Ich bat Gott um viele Dinge, damit ich das Leben geniessen könnte. Gott gab mir das Leben, damit ich alle Dinge geniessen kann.

Gertrud von le Fort

Der Mensch ist unglücklich, weil er nicht weiß, dass er glücklich ist. Nur daran liegt es.

Fjodor Dostojewski

Geh aus, mein Herz und suche Freud in dieser lieben Sommerszeit an deines Gottes Gaben. Schau an der schönen Gärten Zier und siehe, wie sie mir und dir sich ausgeschmücket haben.

Paul Gerhardt

Groß bist du, Herr, und über alles Lob erhaben. Und da will der Mensch dich preisen, dieser winzige Teil deiner Schöpfung. Du selbst regst ihn dazu an; denn du hast uns zu dir hin geschaffen, und unruhig ist unser Herz, bis es ruht in dir.

Augustinus von Hippo

Für das Vergangene - Dank.
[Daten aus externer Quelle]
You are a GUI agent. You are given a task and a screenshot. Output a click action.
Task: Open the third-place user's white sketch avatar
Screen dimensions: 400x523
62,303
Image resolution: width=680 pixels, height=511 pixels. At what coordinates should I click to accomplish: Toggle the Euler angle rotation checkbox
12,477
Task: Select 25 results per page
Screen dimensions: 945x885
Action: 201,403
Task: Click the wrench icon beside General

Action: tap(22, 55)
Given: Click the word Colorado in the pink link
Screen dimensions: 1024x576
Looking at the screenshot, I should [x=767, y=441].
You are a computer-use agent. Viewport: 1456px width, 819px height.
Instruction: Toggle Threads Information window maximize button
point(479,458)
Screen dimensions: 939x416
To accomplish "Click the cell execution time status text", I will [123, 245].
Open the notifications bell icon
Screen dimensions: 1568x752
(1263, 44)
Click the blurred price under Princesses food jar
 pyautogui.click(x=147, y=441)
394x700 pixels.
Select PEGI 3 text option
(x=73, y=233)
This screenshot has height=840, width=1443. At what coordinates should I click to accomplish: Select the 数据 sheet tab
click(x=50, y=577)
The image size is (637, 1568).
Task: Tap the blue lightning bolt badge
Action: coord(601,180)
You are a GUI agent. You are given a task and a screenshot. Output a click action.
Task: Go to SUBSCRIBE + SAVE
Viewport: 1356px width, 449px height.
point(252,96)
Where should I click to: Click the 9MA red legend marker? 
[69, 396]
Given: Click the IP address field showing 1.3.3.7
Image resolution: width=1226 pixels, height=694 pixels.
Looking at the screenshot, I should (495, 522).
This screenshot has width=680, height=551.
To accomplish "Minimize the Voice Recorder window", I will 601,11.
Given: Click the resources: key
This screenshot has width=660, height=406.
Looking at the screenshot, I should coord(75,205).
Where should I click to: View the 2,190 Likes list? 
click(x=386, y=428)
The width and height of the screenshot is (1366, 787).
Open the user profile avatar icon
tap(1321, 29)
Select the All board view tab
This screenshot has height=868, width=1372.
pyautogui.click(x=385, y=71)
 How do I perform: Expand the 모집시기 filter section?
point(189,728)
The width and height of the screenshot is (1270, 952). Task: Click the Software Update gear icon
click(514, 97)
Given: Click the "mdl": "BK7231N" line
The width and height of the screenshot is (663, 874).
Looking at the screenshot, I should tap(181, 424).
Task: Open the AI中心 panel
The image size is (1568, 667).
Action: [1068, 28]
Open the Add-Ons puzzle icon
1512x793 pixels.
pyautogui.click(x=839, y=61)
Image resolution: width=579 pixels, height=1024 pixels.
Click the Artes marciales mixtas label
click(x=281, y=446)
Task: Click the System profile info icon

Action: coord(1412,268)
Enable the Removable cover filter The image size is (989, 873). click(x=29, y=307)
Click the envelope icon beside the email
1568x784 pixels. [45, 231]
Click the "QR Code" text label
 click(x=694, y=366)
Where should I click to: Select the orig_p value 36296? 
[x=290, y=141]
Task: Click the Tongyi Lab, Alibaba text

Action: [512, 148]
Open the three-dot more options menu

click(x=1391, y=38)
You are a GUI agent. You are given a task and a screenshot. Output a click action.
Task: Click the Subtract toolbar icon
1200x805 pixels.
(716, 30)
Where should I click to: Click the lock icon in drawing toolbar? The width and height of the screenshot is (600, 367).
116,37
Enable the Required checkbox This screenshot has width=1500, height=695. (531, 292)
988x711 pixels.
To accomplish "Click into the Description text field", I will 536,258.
Für das Kommende - Ja!

Dag Hammarskjöld

Die Welt ist mehr als ihre Last und das Leben mehr als die Summe seiner grauen Tage.

Alfred Delp

Ein guter Schlaf ist Gnade und ebenso gute Träume. Die meisten Tränen sind Gnade. Der Geruch von Regen ist Gnade. Dass jemand dich liebt, ist Gnade. Jemanden zu lieben, ist Gnade.